* [To be done] Rewrite as a numbered list the lines of the records below, beginning at the line that contains "at (766, 534)." and stopping after the line that contains "coordinates (283, 252).". Leave out any blank lines.

━━━━━━━━━━

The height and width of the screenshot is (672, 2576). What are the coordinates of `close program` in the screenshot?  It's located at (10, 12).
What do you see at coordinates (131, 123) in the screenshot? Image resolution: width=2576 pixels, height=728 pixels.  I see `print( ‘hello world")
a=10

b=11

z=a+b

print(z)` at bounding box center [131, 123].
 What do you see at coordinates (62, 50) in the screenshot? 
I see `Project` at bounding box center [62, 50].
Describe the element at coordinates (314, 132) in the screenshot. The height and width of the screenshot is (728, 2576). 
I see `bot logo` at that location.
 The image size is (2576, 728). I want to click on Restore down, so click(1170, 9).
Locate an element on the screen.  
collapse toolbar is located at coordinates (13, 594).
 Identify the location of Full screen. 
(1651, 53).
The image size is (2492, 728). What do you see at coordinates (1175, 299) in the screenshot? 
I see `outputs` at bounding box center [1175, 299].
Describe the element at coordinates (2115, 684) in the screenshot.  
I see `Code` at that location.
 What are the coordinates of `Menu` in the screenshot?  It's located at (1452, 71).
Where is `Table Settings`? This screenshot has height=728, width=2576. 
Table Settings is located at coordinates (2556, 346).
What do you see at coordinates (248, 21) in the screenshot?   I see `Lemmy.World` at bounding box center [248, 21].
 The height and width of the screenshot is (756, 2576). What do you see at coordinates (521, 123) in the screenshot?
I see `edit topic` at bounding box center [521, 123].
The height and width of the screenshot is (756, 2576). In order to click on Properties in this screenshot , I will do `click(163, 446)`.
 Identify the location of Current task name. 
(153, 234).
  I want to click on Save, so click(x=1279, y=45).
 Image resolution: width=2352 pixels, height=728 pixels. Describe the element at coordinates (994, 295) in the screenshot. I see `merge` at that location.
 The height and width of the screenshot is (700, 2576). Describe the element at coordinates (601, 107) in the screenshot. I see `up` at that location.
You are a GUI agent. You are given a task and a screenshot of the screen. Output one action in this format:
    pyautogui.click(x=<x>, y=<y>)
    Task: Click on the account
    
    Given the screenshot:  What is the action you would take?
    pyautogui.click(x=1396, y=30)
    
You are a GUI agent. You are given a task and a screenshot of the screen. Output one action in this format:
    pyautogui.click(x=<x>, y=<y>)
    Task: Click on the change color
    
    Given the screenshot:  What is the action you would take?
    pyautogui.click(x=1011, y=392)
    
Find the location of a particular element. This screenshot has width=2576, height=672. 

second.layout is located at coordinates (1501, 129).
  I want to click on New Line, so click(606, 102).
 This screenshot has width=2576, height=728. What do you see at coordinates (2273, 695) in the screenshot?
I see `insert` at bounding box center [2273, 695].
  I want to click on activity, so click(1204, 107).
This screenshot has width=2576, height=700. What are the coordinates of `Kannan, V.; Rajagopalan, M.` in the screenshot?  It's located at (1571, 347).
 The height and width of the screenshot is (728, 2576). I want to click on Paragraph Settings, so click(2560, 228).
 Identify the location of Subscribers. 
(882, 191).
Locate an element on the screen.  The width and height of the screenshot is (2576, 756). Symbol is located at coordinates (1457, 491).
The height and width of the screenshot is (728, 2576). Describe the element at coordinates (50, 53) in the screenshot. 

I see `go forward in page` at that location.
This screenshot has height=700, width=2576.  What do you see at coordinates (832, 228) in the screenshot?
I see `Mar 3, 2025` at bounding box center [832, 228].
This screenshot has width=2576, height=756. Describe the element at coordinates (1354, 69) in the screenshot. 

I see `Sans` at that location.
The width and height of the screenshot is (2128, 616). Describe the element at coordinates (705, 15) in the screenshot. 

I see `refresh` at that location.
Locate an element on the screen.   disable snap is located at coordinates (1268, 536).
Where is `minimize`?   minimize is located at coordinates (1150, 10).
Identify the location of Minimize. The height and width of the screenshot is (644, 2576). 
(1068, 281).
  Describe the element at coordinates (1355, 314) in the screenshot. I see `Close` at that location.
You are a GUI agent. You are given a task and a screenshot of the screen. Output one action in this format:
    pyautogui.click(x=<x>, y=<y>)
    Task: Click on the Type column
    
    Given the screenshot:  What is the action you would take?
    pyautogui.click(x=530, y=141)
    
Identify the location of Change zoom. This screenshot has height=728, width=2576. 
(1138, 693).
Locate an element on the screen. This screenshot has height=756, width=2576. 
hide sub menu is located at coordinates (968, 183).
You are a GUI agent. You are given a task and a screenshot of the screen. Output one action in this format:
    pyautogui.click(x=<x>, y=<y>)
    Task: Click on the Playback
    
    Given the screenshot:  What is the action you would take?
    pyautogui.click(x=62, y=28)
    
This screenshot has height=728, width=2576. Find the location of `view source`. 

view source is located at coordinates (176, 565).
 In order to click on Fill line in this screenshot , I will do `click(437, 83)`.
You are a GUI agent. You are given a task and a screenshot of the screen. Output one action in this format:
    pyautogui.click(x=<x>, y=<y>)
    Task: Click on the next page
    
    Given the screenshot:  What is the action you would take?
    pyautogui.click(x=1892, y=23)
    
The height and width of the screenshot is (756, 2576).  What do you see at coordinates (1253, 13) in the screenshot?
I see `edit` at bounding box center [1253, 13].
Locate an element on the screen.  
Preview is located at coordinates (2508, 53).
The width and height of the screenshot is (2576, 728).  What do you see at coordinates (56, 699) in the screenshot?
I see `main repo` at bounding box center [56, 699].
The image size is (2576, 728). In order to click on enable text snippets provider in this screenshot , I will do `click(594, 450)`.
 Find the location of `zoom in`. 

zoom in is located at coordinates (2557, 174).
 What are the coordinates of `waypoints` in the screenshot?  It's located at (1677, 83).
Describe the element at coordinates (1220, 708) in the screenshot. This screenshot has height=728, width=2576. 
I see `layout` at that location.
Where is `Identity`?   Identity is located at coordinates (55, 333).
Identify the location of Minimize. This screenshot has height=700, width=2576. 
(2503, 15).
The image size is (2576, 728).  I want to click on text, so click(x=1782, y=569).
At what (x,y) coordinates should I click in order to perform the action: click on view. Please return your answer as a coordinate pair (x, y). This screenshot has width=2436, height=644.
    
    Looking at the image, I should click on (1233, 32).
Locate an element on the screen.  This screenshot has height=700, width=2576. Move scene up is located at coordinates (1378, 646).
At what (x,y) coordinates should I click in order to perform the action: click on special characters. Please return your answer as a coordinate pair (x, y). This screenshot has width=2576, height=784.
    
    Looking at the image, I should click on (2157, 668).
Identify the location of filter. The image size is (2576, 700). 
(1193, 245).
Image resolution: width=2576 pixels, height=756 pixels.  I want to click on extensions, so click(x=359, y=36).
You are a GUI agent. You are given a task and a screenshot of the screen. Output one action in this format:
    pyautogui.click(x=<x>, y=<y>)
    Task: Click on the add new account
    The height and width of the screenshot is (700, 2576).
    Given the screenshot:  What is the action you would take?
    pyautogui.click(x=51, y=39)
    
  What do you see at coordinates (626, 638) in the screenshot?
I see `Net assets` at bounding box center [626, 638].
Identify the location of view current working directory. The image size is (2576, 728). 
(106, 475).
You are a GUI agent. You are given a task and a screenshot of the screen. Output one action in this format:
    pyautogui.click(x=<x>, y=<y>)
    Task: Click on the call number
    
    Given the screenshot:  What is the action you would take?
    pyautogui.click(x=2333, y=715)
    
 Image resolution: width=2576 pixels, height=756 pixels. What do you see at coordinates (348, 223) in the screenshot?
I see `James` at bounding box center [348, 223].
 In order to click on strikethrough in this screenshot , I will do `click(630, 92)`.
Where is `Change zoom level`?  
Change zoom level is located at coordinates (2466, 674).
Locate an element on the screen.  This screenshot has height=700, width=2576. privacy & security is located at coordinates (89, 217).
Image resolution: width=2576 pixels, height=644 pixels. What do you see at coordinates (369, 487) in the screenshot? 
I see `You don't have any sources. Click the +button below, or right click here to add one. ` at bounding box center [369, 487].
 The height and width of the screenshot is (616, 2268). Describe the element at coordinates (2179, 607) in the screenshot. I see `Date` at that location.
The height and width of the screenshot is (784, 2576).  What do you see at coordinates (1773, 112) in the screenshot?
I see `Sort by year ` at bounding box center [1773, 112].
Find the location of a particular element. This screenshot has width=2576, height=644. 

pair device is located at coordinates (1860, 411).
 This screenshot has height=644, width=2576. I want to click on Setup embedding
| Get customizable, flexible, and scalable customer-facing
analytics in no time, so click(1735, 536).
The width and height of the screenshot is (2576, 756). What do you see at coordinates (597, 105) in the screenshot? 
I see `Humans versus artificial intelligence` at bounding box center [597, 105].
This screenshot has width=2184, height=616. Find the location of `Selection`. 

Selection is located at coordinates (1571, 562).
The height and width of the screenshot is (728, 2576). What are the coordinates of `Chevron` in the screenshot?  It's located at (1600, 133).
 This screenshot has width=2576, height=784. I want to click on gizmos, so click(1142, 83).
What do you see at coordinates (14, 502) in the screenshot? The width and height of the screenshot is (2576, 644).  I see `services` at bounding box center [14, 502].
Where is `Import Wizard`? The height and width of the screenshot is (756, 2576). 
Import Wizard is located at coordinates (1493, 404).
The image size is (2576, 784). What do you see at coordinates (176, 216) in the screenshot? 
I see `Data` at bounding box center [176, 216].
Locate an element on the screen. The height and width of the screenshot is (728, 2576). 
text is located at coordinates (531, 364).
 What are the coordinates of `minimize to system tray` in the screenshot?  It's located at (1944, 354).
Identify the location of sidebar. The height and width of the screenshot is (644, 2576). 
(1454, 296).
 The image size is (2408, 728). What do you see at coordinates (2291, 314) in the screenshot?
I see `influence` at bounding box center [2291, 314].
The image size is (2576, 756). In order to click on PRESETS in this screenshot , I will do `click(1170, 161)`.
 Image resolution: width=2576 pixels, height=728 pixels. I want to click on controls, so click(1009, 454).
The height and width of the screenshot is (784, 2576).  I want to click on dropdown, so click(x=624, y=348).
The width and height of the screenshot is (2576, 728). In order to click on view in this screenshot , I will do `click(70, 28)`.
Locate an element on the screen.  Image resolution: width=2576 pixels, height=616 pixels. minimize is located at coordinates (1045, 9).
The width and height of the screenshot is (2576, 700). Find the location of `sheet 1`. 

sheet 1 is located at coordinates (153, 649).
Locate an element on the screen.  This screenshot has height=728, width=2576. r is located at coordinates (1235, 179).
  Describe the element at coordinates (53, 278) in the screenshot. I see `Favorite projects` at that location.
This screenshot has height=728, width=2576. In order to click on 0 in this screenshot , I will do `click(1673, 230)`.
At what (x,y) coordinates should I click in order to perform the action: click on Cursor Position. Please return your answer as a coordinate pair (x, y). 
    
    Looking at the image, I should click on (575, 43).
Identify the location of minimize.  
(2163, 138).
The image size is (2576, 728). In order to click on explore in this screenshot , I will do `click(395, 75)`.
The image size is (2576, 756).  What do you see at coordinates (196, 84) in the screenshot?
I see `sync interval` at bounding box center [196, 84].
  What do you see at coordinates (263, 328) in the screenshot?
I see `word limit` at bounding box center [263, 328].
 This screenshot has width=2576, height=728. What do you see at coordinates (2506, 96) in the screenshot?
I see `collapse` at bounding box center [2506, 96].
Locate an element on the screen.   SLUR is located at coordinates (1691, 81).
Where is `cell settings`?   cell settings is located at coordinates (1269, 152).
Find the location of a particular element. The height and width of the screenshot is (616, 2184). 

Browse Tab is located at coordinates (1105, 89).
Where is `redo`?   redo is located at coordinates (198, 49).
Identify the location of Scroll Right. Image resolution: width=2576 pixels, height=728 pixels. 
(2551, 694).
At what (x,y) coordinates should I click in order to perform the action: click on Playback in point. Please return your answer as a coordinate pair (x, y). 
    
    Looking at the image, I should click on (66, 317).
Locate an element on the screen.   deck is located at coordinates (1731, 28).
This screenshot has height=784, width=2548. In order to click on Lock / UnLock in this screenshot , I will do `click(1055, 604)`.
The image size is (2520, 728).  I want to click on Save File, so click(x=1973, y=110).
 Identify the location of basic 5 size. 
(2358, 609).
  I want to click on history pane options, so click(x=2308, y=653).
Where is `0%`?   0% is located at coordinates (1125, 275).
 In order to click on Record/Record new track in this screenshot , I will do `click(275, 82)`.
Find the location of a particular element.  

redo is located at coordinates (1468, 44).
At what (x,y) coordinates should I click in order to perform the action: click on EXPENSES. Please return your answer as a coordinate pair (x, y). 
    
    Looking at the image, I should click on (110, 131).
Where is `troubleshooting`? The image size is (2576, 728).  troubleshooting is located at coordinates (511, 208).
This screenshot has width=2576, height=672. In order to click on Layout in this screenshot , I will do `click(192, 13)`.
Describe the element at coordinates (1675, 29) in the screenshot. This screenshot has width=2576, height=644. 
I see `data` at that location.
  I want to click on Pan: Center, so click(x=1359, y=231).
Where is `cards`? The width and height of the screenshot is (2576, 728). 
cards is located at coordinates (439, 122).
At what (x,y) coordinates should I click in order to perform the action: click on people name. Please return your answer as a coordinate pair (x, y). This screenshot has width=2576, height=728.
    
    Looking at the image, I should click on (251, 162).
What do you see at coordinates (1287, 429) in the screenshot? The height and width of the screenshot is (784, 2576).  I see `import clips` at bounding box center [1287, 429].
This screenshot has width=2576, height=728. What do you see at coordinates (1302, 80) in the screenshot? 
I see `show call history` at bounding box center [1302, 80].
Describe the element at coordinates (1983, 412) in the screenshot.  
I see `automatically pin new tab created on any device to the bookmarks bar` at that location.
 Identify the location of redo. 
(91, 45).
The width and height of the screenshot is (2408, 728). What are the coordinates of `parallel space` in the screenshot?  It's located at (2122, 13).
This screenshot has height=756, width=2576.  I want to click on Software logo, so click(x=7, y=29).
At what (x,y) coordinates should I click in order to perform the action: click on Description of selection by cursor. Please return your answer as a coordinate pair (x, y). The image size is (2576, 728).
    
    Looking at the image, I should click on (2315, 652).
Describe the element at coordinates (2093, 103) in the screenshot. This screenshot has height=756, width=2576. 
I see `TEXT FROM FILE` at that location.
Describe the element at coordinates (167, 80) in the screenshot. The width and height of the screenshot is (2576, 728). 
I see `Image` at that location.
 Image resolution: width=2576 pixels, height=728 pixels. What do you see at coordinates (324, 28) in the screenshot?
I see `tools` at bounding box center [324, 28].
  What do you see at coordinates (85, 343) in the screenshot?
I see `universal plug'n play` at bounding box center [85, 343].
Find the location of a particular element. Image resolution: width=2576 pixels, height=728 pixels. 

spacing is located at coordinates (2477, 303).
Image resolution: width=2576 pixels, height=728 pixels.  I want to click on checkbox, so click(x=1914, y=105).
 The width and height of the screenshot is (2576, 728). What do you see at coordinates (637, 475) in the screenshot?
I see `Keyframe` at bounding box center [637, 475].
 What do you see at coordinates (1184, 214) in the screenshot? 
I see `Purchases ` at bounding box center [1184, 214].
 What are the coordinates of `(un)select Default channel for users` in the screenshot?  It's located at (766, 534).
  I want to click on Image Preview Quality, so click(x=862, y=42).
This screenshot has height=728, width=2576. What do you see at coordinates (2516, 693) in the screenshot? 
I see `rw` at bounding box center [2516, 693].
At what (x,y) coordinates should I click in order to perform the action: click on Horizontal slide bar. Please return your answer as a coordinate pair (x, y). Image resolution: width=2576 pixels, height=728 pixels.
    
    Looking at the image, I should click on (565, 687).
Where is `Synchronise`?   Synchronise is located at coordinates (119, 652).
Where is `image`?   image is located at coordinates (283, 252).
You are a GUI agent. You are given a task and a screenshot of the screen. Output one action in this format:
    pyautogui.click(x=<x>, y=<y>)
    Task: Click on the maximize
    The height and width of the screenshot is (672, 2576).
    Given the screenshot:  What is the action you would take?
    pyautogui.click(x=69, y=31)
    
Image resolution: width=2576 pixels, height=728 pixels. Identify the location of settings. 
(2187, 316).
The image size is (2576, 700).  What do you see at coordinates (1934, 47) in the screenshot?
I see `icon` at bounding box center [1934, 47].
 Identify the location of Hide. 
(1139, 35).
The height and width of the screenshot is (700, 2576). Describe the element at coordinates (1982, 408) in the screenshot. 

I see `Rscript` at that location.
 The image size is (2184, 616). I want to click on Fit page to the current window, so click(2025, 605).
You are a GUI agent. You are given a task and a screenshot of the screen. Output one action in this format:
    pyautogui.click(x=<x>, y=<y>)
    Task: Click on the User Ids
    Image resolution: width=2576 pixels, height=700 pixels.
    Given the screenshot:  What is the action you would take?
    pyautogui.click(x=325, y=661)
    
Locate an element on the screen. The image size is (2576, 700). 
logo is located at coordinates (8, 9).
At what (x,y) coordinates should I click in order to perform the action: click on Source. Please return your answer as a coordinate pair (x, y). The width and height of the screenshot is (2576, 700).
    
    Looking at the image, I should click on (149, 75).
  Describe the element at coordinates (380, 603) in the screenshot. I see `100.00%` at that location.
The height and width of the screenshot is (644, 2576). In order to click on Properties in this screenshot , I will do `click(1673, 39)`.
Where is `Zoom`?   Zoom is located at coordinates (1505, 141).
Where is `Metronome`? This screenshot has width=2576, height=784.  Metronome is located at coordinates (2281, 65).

━━━━━━━━━━

* [Task solution]
1.  What are the coordinates of `(un)select Default channel for users` in the screenshot?  It's located at (766, 534).
2.   I want to click on Image Preview Quality, so click(x=862, y=42).
3. This screenshot has height=728, width=2576. What do you see at coordinates (2516, 693) in the screenshot? 
4. I see `rw` at bounding box center [2516, 693].
5. At what (x,y) coordinates should I click in order to perform the action: click on Horizontal slide bar. Please return your answer as a coordinate pair (x, y). Image resolution: width=2576 pixels, height=728 pixels.
6.     Looking at the image, I should click on (565, 687).
7. Where is `Synchronise`?   Synchronise is located at coordinates (119, 652).
8. Where is `image`?   image is located at coordinates (283, 252).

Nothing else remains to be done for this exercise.